Ирина Врубель-Голубкина. Разговоры в зеркале

  • Ирина Врубель-Голубкина. Разговоры в зеркале. — М.: Новое литературное обозрение, 2014. — 576 с.

    В издательстве «НЛО» вышли «Разговоры в зеркале» — беседы, проведенные в течение почти двадцати лет главным редактором русскоязычного израильского журнала «Зеркало» Ириной Врубель-Голубкиной, а также записи дискуссий, проходивших во время редакционных «круглых столов». В итоге получилась книга о русском авангарде. Собеседники рассказывают о своем видении искусства, делятся мыслями о прошлом и настоящем культуры, о проблемах современности.

    «Я ВСЮ ЖИЗНЬ ВЫБИРАЮ ЛУЧШЕЕ. ЧАЩЕ
    ВСЕГО БЕССОЗНАТЕЛЬНО…»

    Беседа с Сашей Соколовым

    Ирина Врубель-Голубкина: Я хочу говорить о том, как
    ты создал свой новый язык, свои тексты, которые изменили всю русскую литературу. Ты родился в другой
    стране, в окружении чужого языка. Как ты начинал?

    Саша Соколов: Я молчал лет до трех. Наверное, оттого что в Оттаве вокруг меня говорили на разных наречиях — по-французски,
    по-английски и по-русски. И вообще, был необщительным, хотя
    любил слушать взрослые разговоры. В нашей московской квартире после войны люди были нервные, часто скандалили. Однако
    в каком-то возвышенном, театральном духе, вульгарные выражения
    не использовались. Отец — из дворян, мать — из простых, но зато
    фанатичка изящной словесности, и язык улицы был мне чужд, как
    и улица в целом. Воспитывала меня в основном тетка, сестра матери,
    женщина старорежимная, строгая. Она закончила классическую
    гимназию в Новониколаевске и точно знала, как должны вести себя
    хорошие господа. Прекрасно читала вслух, рассказывала чудные
    истории и пела сибирские песни. Книг в доме хватало. Главным
    писателем в семье был Гоголь.

    И.В.-Г.: Что для тебя было важнее — литература или
    жизнь?

    С.С.: Увлекало и то и другое. Я очень рано решил, что буду сочинять, лет в девять. У меня была явная тяга к письму.

    И.В.-Г.: А сейчас ты пишешь на компьютере или от руки?

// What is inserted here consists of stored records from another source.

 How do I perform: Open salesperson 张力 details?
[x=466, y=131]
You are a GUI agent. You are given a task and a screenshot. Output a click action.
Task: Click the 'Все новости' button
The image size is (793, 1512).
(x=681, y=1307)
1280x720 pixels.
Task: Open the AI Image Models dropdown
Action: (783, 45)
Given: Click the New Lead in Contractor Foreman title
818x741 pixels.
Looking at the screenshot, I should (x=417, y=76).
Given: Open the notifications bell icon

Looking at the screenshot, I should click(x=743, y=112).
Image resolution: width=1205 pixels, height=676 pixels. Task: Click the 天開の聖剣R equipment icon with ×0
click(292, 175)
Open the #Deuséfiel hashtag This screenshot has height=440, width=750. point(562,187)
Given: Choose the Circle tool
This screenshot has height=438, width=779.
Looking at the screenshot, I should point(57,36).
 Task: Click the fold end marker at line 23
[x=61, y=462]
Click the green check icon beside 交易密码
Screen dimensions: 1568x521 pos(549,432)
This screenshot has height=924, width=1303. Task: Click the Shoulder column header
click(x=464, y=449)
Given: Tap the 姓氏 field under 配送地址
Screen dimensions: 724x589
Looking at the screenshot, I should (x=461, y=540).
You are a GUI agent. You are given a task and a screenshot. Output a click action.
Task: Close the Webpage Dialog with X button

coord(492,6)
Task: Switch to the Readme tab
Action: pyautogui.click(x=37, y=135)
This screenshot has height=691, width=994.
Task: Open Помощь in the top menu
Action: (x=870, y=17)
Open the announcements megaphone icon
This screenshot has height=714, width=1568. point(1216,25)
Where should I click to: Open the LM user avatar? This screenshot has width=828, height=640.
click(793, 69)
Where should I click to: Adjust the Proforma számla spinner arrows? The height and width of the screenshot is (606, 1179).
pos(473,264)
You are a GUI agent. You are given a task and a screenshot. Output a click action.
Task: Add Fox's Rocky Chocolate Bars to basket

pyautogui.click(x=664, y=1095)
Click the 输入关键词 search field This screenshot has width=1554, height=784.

    С.С.: Серьезное — только от руки. Что до первых опытов, то они
    были довольно беспомощными.

    И.В.-Г.: Они у тебя не сохранились?

    С.С.: Мне было бы весьма неудобно увидеть эти вещи напечатанными. Увы, я не Блок, чье первое стихотворение удивляет своим
    совершенством:

    Жил-был маленький котенок,

    Был совсем еще ребенок.

    Ну и этот котя милый

    Постоянно был унылый.

    Почему — никто не знал,

    Котя это не сказал.

    Такой техникой я не владел, но вдохновение посещало нередко,
    особенно за городом. Природа настраивает на тонкий лад, сообщает
    мелодию, интонацию.

    И.В.-Г.: А литература?

    С.С.: Естественно, если мне нравился какой-то текст, это влияло,
    но очень многое — от натуры.

    И.В.-Г.: И каким был твой набор чтения, когда ты уже
    начал писать серьезно? Почему ты начал писать? Что
    явилось импульсом — протест против банальности
    советской жизни? Презрение? Преодоление текста?
    Многие говорят, что, когда они прочли Платонова, это
    было началом. Вот ты что-то читаешь и понимаешь,
    что за этим стоишь ты? Для многих из современных
    русских писателей это был Платонов, а ты говоришь
    о Бунине?

    С.С.: Нет, Бунин был уже позже, его не печатали, а старых изданий не было. У нас дома имелись собрания сочинений русской
    и западной классики, потом появилась современная западная литература. И, конечно, влияла семейная атмосфера.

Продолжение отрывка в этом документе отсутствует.